Flexible Dates and Margin Savings
One of the key benefits of the new FlexC contracts is that they are not limited to the standard quarterly expiration cycle. K.C. Lam, head of FX and rates at SGX, said the ability to adjust expiration dates provides an advantage for customers looking for a more flexible hedge. “The issue with exchange-traded contracts is that most of them are futures contracts that expire at one particular day of the month,” Lam explained in an interview with MarketVoice. The expiry on FlexC contracts, by contrast, can be any date up to 100 business days after the start date.

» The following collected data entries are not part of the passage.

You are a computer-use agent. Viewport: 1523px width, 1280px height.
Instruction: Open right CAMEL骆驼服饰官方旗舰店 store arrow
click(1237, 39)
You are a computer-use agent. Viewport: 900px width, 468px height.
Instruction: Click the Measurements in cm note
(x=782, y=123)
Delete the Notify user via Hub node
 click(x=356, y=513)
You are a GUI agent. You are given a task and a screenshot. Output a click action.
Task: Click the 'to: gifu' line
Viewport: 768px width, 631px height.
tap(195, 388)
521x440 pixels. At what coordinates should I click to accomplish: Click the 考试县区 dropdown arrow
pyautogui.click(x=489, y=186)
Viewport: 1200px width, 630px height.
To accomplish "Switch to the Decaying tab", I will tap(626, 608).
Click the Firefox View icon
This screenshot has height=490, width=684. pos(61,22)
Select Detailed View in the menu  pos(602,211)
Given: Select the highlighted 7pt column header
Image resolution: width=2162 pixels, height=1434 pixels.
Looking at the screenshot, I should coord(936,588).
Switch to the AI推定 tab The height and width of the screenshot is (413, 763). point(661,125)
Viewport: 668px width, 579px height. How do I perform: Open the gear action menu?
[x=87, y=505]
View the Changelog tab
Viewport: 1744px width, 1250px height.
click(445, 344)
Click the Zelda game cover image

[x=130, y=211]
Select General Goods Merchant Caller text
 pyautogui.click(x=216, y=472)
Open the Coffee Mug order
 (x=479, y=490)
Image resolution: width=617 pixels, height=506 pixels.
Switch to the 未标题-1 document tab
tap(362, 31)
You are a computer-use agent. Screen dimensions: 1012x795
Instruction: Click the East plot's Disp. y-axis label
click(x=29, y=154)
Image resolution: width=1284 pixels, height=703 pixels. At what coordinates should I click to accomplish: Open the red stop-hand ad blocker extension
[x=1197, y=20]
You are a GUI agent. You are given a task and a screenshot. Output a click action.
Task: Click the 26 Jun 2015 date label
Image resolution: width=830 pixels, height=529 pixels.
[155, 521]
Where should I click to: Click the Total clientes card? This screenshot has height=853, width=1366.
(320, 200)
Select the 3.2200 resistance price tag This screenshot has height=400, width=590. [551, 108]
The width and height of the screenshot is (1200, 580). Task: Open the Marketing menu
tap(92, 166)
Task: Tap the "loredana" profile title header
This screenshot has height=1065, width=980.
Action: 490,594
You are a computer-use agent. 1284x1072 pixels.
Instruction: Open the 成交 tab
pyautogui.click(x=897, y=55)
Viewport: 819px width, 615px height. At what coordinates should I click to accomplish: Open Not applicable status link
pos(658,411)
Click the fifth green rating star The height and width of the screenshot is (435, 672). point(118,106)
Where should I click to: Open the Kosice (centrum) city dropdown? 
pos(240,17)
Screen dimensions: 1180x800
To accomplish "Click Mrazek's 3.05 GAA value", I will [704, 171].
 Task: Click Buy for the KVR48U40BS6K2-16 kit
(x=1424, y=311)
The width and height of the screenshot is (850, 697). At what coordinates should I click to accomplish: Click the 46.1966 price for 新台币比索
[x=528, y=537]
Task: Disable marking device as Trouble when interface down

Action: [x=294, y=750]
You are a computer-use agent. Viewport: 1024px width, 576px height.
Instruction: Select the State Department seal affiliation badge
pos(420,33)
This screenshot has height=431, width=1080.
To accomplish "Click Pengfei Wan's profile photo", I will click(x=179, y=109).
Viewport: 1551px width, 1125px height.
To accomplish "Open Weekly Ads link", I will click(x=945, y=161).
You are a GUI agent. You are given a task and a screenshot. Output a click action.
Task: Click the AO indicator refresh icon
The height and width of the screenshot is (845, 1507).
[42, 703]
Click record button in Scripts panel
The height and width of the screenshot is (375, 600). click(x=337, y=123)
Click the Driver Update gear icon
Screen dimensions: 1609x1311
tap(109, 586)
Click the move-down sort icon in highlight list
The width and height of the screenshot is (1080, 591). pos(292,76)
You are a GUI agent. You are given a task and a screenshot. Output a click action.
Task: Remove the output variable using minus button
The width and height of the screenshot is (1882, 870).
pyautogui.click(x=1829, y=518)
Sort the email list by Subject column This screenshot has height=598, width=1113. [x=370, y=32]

SGX executives also stress that the contracts are a cheaper and more secure alternative to traditional OTC deals, which have become more expensive for many players in the wake of post-financial crisis rules. Since these contracts are futures, margin requirements are based on the standard one-day time horizon for estimating potential price moves, whereas the equivalent products in the OTC market are subject to a five-day margin period of risk even if they are cleared.
In July, Michael Syn, the exchange's head of derivatives, commented that market participants are finding it harder to get access to the OTC FX market because the major banks are tightening up their credit lines. "Access to counterparty credit, especially for tenors longer than spot, is increasingly scarce and expensive in the OTC FX markets," Syn said in a press release.
Onboarding Process
Although the contracts are technically available now, SGX said that clearing members are now engaged in user acceptance testing and cautioned that the onboarding process will take time. "This is not a vanilla implementation but a new way of trading, and participants need time to ensure that all systems are ready before accepting trades," SGX said in response to questions from MarketVoice.
The exchange is also working with platform operators in the OTC markets to smooth the way for the new contracts, and several firms endorsed the contract ahead of launch. Wessel van der Scheer, a managing director at TFS Derivatives HK, said his firm will support the new contracts on its TradMatch platform by providing a central limit order book on both outrights and calendar spreads.
"TFS Derivatives HK Ltd will act as an independent intermediary, operating our platform TradMatch, with institutional block-size participants providing liquidity on the SGX FlexC FX futures," Scheer said in a statement. "Tradition Asia has a long-standing relationship with SGX and we hope to develop this further with the SGX FlexC FX Futures."